A high uterine artery pulsatility index reflects a defective development of placental bed spiral arteries in pregnancies complicated by hypertension and fetal growth retardation.

INTRODUCTION: The development of PIH is associated with a defective trophoblast invasion and conversion of spiral arteries into low-resistance uteroplacental arteries. Hypertension may then be a compensatory response to a defective uteroplacental perfusion. Similar mechanisms may operate in IUGR. AIM: To compare uterine artery Doppler blood flow measurements with placental bed histology. The hypothesis was that placental bed vessel pathology plays a role for a raised flow resistance.

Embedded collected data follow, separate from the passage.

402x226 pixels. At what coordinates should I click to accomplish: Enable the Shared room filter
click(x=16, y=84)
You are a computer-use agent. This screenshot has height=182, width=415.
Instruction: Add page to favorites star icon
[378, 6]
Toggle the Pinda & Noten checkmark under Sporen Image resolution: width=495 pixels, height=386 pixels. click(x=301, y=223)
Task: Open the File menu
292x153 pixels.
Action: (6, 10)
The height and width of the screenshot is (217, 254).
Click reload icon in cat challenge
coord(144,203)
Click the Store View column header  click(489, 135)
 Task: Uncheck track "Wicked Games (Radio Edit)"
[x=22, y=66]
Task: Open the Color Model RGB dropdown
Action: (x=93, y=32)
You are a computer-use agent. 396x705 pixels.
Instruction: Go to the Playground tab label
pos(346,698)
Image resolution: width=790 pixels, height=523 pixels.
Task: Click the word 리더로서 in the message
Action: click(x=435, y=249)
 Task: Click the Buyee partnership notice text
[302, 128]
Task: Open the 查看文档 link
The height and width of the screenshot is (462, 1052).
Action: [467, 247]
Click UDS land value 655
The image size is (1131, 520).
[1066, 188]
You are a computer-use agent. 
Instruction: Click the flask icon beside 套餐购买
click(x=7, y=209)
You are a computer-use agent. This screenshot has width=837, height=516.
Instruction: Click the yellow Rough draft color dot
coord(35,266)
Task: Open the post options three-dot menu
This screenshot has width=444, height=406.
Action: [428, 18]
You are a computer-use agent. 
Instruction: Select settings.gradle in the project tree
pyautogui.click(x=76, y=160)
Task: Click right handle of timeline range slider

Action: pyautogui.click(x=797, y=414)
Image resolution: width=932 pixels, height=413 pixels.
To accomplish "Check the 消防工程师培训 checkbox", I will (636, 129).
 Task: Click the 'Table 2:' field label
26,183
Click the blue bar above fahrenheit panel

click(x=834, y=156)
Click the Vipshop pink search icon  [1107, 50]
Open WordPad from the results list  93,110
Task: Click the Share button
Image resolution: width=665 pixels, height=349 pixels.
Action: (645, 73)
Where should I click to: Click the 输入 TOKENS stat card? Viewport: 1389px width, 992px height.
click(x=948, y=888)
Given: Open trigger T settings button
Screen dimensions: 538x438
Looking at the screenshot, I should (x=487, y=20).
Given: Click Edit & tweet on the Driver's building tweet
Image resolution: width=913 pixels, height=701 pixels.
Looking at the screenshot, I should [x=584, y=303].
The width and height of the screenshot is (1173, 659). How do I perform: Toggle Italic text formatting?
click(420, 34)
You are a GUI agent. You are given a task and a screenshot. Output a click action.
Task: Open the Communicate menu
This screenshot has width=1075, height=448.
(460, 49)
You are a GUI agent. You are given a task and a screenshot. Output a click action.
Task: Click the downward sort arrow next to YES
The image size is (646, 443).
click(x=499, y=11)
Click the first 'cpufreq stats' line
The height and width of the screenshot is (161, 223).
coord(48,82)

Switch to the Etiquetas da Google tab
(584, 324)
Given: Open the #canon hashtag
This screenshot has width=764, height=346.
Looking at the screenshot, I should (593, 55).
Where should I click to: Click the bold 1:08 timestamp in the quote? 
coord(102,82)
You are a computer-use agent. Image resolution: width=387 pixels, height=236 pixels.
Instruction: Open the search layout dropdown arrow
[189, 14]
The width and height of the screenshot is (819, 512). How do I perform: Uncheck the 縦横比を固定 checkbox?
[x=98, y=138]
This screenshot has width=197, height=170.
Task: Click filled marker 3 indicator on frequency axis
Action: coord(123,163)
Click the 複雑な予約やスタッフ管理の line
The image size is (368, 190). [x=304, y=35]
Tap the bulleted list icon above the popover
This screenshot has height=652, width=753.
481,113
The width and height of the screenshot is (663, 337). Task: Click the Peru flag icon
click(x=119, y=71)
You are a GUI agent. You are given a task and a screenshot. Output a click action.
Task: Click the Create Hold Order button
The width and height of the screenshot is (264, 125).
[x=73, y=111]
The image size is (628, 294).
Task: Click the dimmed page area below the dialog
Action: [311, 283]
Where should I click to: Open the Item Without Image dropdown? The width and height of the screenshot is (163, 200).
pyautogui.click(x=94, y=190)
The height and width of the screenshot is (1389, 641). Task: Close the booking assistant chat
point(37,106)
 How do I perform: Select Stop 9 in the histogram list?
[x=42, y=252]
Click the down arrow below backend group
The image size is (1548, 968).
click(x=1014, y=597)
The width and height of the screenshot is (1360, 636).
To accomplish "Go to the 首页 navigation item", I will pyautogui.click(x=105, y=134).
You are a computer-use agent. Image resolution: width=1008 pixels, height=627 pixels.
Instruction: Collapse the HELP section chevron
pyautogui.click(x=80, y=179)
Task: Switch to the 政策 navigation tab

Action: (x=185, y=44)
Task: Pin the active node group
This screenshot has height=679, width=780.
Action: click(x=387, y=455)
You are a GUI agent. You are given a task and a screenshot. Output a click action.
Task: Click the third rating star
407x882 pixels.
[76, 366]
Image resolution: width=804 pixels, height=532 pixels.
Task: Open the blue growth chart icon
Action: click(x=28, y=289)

MATERIALS AND METHODS: After blood flow measurements, a placental bed biopsy was taken at CS in 26 complicated (study group) and 29 uncomplicated pregnancies (control group).
RESULTS: The uterine artery PI was significantly more often abnormally high in the study group compared with the control group, and also in hypertensive pregnancies compared with normotensive IUGR pregnancies. Physiological vessel changes were found in all controls but were absent in 76% of study cases. Physiological changes were significantly more often absent in SGA than in AGA newborns. Absence of physiological changes were significantly more often found in cases with an abnormally high PI. DISCUSSION: The results link together circulatory and structural pathophysiological changes of the uteroplacental unit. A defective physiological conversion of the spiral arteries was associated with an increased uterine flow resistance.
CONCLUSION: This study gave further support for the existence of a triad of defective placental bed vessel maturation, increased uteroplacental flow resistance, and hypertension.